If a $4,250.00 authorization is already pending when you cancel the card, it can still settle and count against the cap. Cancelling stops new charges only. So reconcile against settled activity, not against the cap or against a card you just cancelled, before you call the invoice closed.
Building a supplier-payment program on cards
A program is just these pieces applied with discipline. Decide which vendors go on cards by acceptance and by how much control each payment needs, then keep ACH for the rest rather than forcing everyone onto one rail. Standardize the remittance you send so every supplier's AR can apply the charge without emailing you back. And make the cap-to-invoice rule non-negotiable, since that single habit is what produces the clean 1:1 record across the whole run.
Run inside one wallet and the program compounds. The same Zil Money wallet that issues your supplier cards also handles the ACH you keep, plus payroll and expenses, so AP stops being scattered across rails and logins. You get spend control where you want it, a reconciliation that matches itself, and a paper trail that holds up, without a separate bank link for every supplier.
Mistakes to avoid
Do not treat merchant, category, location, or time locks as guarantees. Only the spend cap is deterministic. Set the cap to the invoice amount as your primary control, and use the other locks, where supported, as a backup rather than the thing you rely on.
Do not assume cancelling the card reverses a charge in flight. Cancelling stops new charges, but a pending authorization can still settle and count against the cap. Reconcile against settled activity, not against a cancelled card.
Do not push every supplier onto cards without checking acceptance. Segment your vendors, lead with those who take cards or value not exposing your bank details, and keep ACH for the rest. A card program works because it fits the right suppliers, not because it replaces every rail.
People also ask
Will my suppliers accept virtual cards?
Many do, since they get paid with remittance data attached and never see your bank details. Some don't accept cards or pass on an acceptance cost. Segment your vendors and keep ACH for those who won't take a card.

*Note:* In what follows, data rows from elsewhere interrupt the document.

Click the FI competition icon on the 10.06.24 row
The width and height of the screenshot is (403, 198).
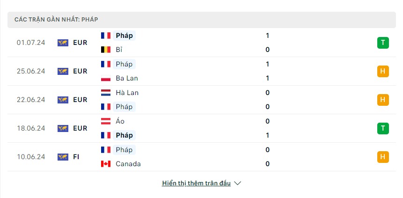point(63,157)
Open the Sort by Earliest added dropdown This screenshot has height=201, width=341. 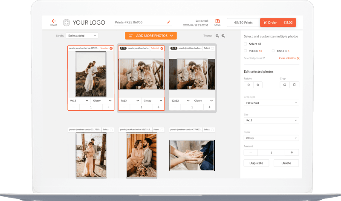pyautogui.click(x=83, y=36)
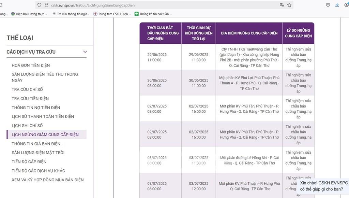The height and width of the screenshot is (198, 349).
Task: Go to Tiến độ cấp điện
Action: (29, 161)
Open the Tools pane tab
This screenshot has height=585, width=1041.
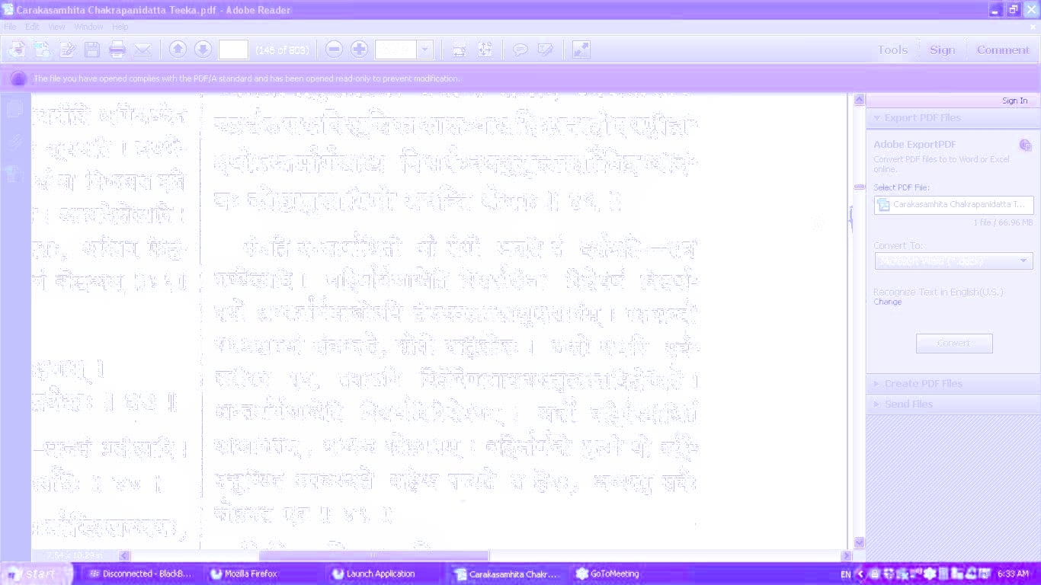coord(892,50)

How does a card payment reconcile to the invoice?
You issue one card per invoice with the invoice number as the label and the cap set to the amount due. That gives a 1:1 match, one card to one settled charge to one invoice, instead of matching a pooled bank feed.
What happens with refunds or credits?
A supplier can refund to the same card. Treat the refund as a separate settled line against that card's invoice record and reconcile the net. Keep the card's receipt and label so the credit ties back cleanly.
What does it cost us?
Cards are wallet-funded with no credit check. Your direct cost is funding the wallet; some suppliers may pass an acceptance cost back, which you weigh per vendor against control and reconciliation savings.
Single-use or multi-use card per supplier?
Single-use is cleanest for one-off invoices, one card per invoice. Multi-use suits a recurring supplier relationship with a standing cap. See our single-use vs reloadable guide for the mechanics.
How does the supplier know what the payment is for?
You label each card with the invoice or PO number and include remittance detail when you send it, so the supplier's AR can match the charge to the right invoice on their side.